On Sat, Apr 19, 2003 at 12:12:38PM -0400, Joey Hess wrote:
> cvsd.conf is a trivial config file to parse and modify from what I can
> see. 
> 
>   port=`sed -n 's/^Port *\([^ ]*\).*$/\1/p' < /etc/cvsd/cvsd.conf`
>   
> That's a reasonable way to get any value from it. I'm glad you do this

What about writing values?

I imagine that changing the value of port might be
as simple as:

sed 's/^Port .*$/Port xyz/g' < /etc/cvsd/cvsd.conf > /etc/cvsd/cvsd.conf.new
mv /etc/cvsd/cvsd.conf.new /etc/cvsd/cvsd.conf

(not tested).

However, what if (and I haven't looked at cvsd; some
of my examples may not make sense for cvsd):

- There is more then one Port setting? (its probably illegal
here). Do you change all of them, or only the first one, or
what?

- There is no Port setting and one needs to be added?

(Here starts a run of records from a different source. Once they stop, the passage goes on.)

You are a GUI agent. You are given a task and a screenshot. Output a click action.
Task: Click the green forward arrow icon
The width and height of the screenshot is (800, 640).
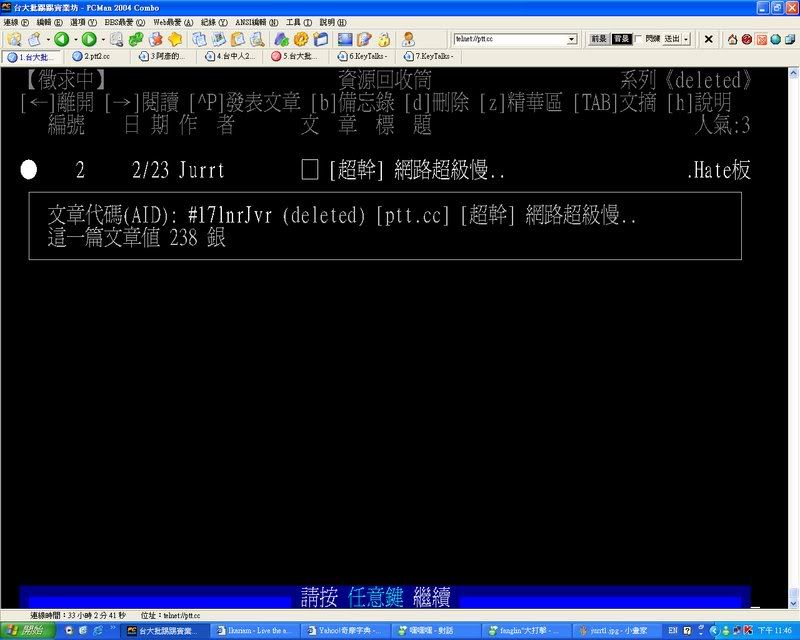89,39
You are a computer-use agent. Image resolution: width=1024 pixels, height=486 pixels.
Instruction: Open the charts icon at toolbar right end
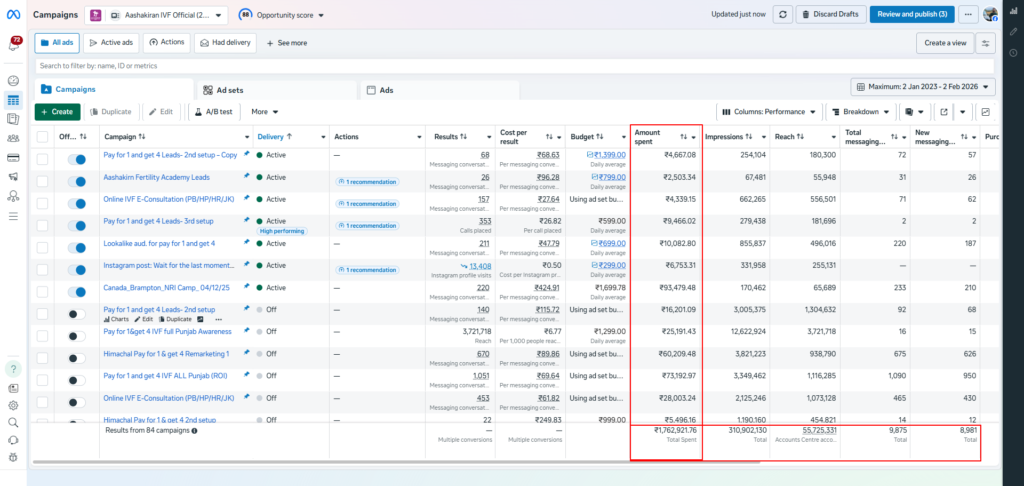pyautogui.click(x=986, y=112)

Is it OK
to blindly add at the end of the file, or should a script try
some black magic to work out the best spot?

- Adding a port setting destroys the config, because the adminstrator
deliberatly deleted that setting for some reason (I am assuming this
would mean something, eg. only bind to a UNIX stream socket, for
instance).

- The system adminstrator accidently or deliberately commented out the
port setting, and puts it back in and finds it doesn't do anything,
because a new port setting has been added to the end and has overriden
the first setting without giving any errors or warnings?

Now thats a lot of "ifs". ;-).

I am just curious though on what how other developers
feel that these situations should be handled.